In accordance with another broad aspect, there is provided a computer readable medium having stored thereon program instructions executable by a processor for managing a plurality of clusters of distributed file systems, the plurality of clusters having cluster files. The program instructions are configured for performing any one of the methods described herein.

In accordance with yet another broad aspect, there is provided a system for managing a plurality of clusters of distributed file systems, the plurality of clusters having cluster files. The system comprises at least one processing unit and a non-transitory memory communicatively coupled to the at least one processing unit and comprising computer-readable program instructions. The program instructions are executable by the at least one processing unit for receiving a request to access a cluster file in at least one of the clusters, the request comprising a logical file name, the request received from an application on a user device, retrieving metadata using the logical file name, the metadata mapping a logical file to a physical file corresponding to the cluster file, determining a location of the physical file from the metadata, and sending the request to access the cluster file, using the physical file name, to one of the clusters corresponding to the location of the physical file.

In accordance with another broad aspect, there is provided a method for managing a plurality of clusters of distributed file systems, the plurality of clusters having cluster files. A request is received to access a cluster file in at least one of the clusters, the request comprising a logical file name, the request received from an application on a user device. Metadata is retrieved using the logical file name, the metadata mapping a logical file to a physical file corresponding to the cluster file. A location of the physical file is determined from the metadata, and the request to access the cluster file is sent, using the physical file name, to at least one of the clusters.

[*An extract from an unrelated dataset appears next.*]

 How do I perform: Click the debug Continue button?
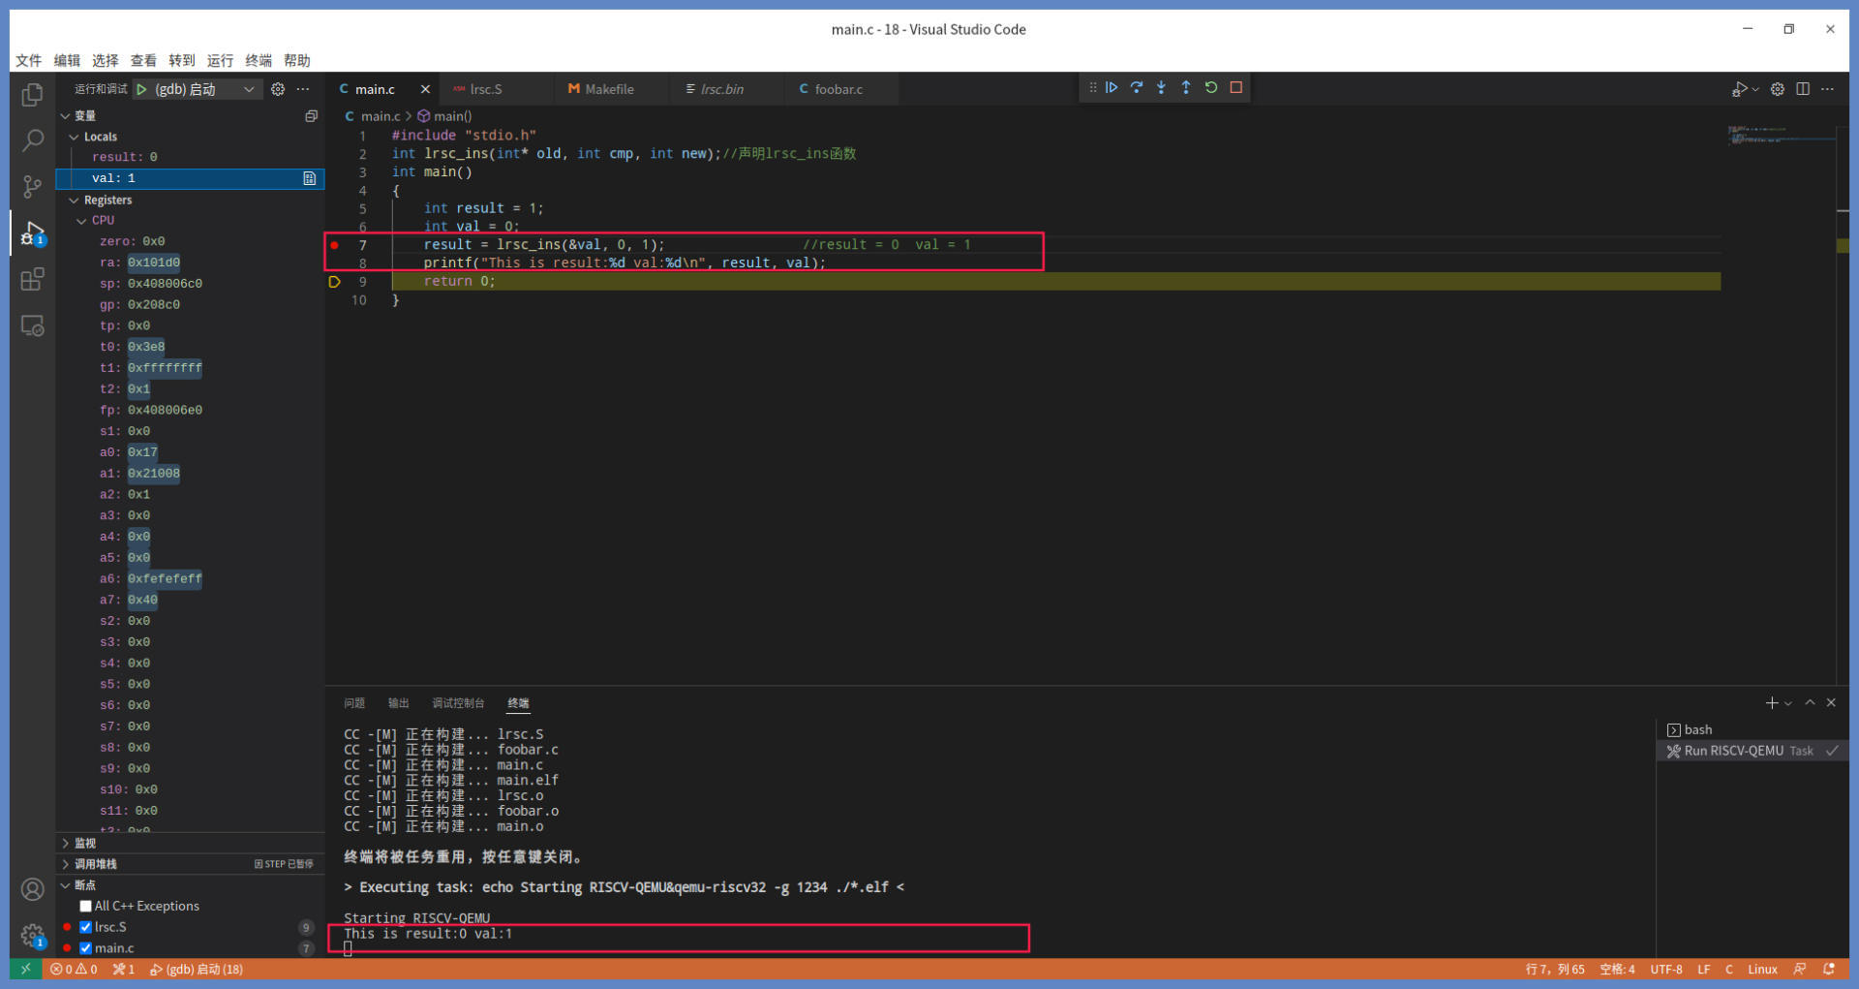(x=1112, y=88)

In any one of the previous embodiments, the method further comprises translating the request to access a new cluster file from a first format to a second format, wherein the application supports the first format and the clusters support the second format.

In any one of the previous embodiments, sending the request to access the new cluster file comprises sending the request to the at least one of the clusters corresponding to the location of the physical file from the metadata.

In any one of the previous embodiments, sending the request to access the new cluster file comprises selecting the at least one of the clusters by considering at least one of system performance, system consistency, local data availability, and load balancing across the clusters.

In any one of the previous embodiments, the method further comprises receiving a request to modify the new cluster file, the request comprising the logical file name, retrieving the metadata corresponding to the new cluster file using the logical file name, generating new metadata in accordance with the request to modify the new cluster file, determining a location of the physical file from the metadata, sending the request to modify the new cluster file, using the physical file name, to at least one of the clusters, and storing the new metadata in association with the new cluster file.

In any one of the previous embodiments, sending the request to modify the new cluster file comprises sending the request to the at least one of the clusters corresponding to the location of the physical file from the metadata.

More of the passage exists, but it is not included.